この事態を打開するため(一社)全国ガラス外装クリーニング協会連合会は、9月1日から来年の2月28日までの間、『つなげよう命の綱 ひろげよう命の輪』のスローガンのもと、死亡災害撲滅のための取り組みを始めました。
安全技術教育委員会によれば、死亡災害の事例6件は、単に作業者の問題によるものだけではなく、作業に至るまでの社内教育、作業計画、作業管理等の部分にも大きな欠如が見受けられ、作業計画の段階においての正しいリスクアセスメントが行われていなかったと考えさせられる事例ばかりで、労働安全衛生法違反が数多いとの由… 詳細は東京GCAのホームページをご覧ください。
なぜビルの窓拭きの現場で、墜落災害が多発するのでしょうか。
法令を遵守しないことが普通になっている職場体質が、いちばんの問題なのかもしれません。

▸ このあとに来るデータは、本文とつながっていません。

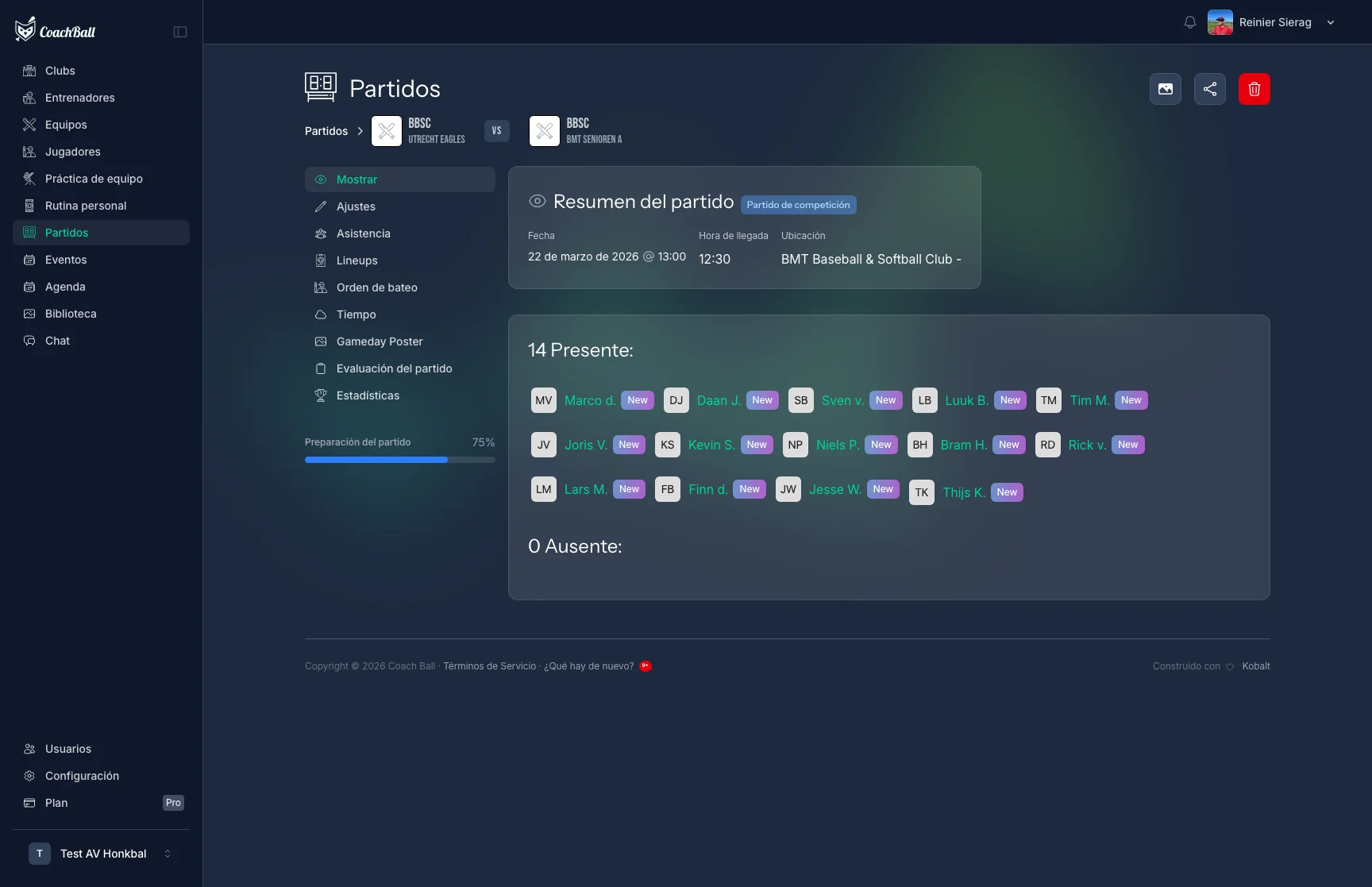Open the Términos de Servicio link
The height and width of the screenshot is (887, 1372).
tap(489, 666)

その背景には「低すぎる受注金額」という問題が隠れているようですが、安全確保の予算もなく対策を怠ったまま、作業者を作業に従事させることは異常で、この異常を日常的に繰り返すうちに、事業主と雇用者双方とも、異常が日常になってしまっているのではないでしょうか。

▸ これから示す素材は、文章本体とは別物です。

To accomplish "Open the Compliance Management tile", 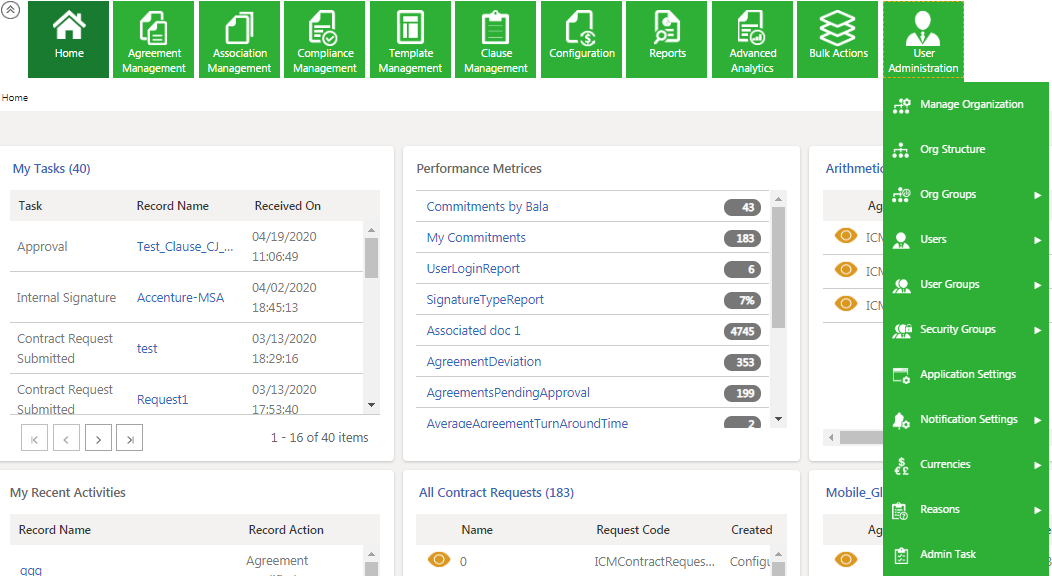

じっさい、幅約40㎝のキャットウォークに脚立を設置して作業したり、2階の庇に脚立を折りたたんだ状態で壁に立てかけて作業するのは危険で、これを日常的に行えば、いつか必ず墜落する日が来るでしょう。
またロープ高所作業におけるライフラインの未使用及や、墜落の危険のある個所での安全帯の未使用、そして後期高齢者をロープ高所作業に従事させる事態…どれをとっても異常で、コンプライアンスに抵触しているといわざるをえません。

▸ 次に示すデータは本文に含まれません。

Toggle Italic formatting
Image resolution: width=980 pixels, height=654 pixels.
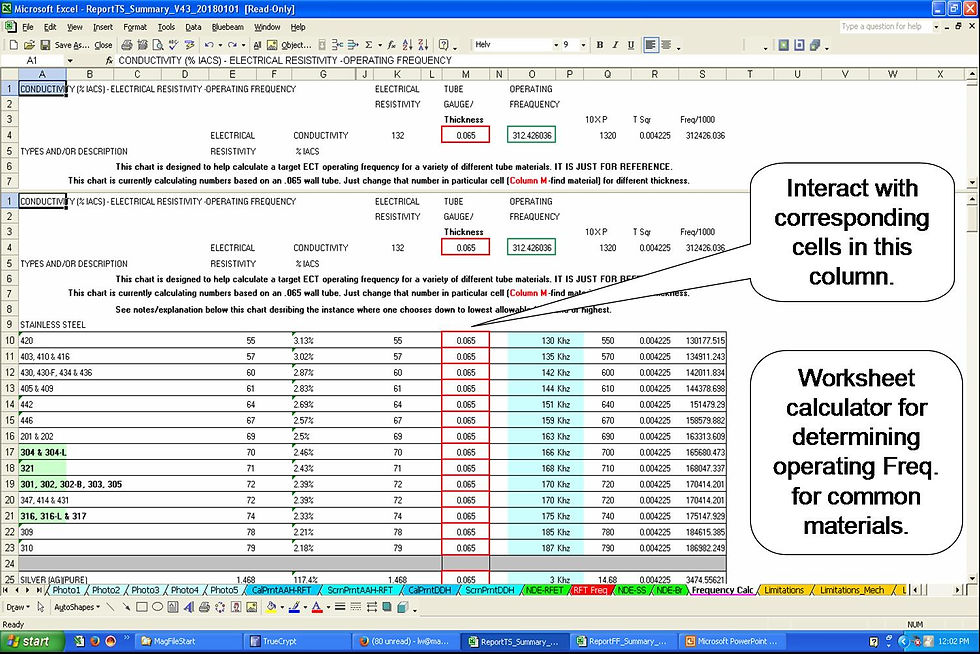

私が海上自衛隊を辞めて、ビルのガラスクリーニングの仕事を始めたとき、父に「それは職業か?」と問われたものでした。
父にはビルの窓拭きが、お屋敷に出入りしている職人さんが駄賃を貰ってやるような仕事に見えたのでしょう。
もし、ガラスクリーニングが企業の生業であるならば、法令遵守と安全確保は必須です。